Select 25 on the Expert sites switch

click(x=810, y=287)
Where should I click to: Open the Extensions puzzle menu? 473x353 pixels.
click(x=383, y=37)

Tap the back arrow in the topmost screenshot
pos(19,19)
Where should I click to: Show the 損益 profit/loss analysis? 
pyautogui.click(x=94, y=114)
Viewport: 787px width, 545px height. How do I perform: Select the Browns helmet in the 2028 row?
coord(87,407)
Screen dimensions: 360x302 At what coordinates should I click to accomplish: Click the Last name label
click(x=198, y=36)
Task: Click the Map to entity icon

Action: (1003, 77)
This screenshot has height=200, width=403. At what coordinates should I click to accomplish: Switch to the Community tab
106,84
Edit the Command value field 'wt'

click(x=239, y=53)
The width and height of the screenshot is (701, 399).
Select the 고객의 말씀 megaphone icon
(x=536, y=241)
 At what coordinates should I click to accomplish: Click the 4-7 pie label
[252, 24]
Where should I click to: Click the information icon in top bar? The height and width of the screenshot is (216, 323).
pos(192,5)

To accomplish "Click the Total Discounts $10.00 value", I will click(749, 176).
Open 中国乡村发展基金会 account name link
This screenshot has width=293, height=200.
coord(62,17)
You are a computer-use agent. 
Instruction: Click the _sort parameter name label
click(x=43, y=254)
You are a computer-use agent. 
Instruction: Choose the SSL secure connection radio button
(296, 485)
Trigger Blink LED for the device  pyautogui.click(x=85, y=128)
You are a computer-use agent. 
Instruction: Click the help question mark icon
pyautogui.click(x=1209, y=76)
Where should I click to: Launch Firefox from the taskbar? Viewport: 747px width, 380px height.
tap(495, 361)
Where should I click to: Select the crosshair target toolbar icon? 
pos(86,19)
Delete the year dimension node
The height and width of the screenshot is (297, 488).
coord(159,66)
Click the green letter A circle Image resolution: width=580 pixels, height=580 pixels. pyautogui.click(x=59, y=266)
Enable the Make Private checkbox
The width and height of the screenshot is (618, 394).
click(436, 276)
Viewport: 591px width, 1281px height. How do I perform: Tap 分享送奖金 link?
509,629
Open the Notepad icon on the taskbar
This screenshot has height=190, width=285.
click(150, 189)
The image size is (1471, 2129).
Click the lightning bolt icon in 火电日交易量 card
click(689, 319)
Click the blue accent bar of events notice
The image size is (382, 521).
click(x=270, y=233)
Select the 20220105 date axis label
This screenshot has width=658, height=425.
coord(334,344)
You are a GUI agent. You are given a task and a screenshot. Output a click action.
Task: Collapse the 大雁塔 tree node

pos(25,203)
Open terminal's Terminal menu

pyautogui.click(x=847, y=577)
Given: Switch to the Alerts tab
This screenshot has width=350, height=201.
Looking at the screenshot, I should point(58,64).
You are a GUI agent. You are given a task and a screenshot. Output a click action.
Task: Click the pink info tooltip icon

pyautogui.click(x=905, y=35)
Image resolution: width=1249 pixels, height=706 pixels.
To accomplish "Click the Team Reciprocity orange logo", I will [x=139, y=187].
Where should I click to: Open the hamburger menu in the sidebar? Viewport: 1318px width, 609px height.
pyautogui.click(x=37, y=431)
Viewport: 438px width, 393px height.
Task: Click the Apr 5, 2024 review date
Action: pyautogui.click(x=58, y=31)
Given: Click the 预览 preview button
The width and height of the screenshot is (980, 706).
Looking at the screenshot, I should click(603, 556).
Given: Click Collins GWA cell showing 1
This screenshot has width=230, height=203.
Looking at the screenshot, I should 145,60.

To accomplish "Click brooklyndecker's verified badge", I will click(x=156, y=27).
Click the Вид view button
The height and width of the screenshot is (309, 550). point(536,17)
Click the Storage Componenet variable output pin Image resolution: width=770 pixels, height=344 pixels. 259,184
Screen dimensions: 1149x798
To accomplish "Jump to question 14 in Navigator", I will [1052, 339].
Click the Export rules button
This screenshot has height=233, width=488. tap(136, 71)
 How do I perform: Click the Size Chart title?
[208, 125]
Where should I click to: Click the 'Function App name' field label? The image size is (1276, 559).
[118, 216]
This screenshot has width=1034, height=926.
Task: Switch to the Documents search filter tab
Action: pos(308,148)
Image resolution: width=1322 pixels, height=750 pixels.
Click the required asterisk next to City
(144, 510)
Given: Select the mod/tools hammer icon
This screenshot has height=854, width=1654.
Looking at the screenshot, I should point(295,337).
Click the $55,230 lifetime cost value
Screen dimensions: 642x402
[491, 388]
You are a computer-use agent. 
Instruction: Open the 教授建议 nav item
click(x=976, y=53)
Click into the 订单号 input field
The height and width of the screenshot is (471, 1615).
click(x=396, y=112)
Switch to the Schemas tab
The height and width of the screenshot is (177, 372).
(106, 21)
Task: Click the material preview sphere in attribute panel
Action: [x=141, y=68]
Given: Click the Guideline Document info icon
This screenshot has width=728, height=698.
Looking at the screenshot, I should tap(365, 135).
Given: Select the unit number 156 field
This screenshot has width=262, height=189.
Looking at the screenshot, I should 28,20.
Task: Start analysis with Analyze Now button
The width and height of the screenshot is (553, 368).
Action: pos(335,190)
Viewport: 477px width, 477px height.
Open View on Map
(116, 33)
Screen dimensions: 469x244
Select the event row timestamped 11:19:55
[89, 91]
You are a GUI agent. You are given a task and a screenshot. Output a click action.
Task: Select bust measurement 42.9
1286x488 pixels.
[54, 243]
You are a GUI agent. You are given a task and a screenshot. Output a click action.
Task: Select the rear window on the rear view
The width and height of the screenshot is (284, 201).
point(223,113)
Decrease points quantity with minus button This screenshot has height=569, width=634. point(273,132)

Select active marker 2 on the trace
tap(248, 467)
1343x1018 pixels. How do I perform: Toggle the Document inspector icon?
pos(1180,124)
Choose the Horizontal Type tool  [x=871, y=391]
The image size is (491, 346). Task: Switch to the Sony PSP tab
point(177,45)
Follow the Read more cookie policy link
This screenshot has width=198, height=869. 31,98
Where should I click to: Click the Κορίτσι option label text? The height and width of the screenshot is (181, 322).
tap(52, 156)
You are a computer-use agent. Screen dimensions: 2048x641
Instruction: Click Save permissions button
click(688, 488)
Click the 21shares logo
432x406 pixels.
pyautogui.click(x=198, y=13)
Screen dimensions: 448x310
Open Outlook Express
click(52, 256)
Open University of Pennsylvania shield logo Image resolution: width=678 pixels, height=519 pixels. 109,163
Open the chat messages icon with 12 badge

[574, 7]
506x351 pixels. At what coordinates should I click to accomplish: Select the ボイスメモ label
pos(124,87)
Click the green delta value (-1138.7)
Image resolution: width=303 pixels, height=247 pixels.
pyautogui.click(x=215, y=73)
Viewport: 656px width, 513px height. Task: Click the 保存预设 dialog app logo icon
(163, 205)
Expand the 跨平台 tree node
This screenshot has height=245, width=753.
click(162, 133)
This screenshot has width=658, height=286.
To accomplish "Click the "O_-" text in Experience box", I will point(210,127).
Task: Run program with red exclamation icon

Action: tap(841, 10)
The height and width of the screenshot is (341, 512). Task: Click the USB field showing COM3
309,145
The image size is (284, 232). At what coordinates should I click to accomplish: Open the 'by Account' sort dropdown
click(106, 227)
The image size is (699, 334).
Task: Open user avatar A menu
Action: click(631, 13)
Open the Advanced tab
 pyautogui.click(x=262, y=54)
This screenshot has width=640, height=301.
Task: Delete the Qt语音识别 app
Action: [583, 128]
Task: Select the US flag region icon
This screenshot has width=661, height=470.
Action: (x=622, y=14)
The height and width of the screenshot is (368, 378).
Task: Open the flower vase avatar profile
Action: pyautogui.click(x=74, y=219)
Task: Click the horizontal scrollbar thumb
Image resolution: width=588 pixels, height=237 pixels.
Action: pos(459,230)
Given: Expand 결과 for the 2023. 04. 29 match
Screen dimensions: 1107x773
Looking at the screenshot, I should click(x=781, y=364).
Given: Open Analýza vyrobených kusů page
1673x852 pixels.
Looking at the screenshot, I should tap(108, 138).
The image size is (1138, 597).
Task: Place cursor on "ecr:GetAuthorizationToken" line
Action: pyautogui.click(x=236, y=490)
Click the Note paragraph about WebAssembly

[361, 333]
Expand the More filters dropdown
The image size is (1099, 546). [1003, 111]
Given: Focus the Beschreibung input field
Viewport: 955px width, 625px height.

◆ **What is being asked**: In the data above, retype exactly and only the lines between the one holding "Where should I click to: Select" and the one holding "Select the 20220105 date axis label", inclusive.

◆ **Response for this exercise**:
Where should I click to: Select the crosshair target toolbar icon? 
pos(86,19)
Delete the year dimension node
The height and width of the screenshot is (297, 488).
coord(159,66)
Click the green letter A circle Image resolution: width=580 pixels, height=580 pixels. pyautogui.click(x=59, y=266)
Enable the Make Private checkbox
The width and height of the screenshot is (618, 394).
click(436, 276)
Viewport: 591px width, 1281px height. How do I perform: Tap 分享送奖金 link?
509,629
Open the Notepad icon on the taskbar
This screenshot has height=190, width=285.
click(150, 189)
The image size is (1471, 2129).
Click the lightning bolt icon in 火电日交易量 card
click(689, 319)
Click the blue accent bar of events notice
The image size is (382, 521).
click(x=270, y=233)
Select the 20220105 date axis label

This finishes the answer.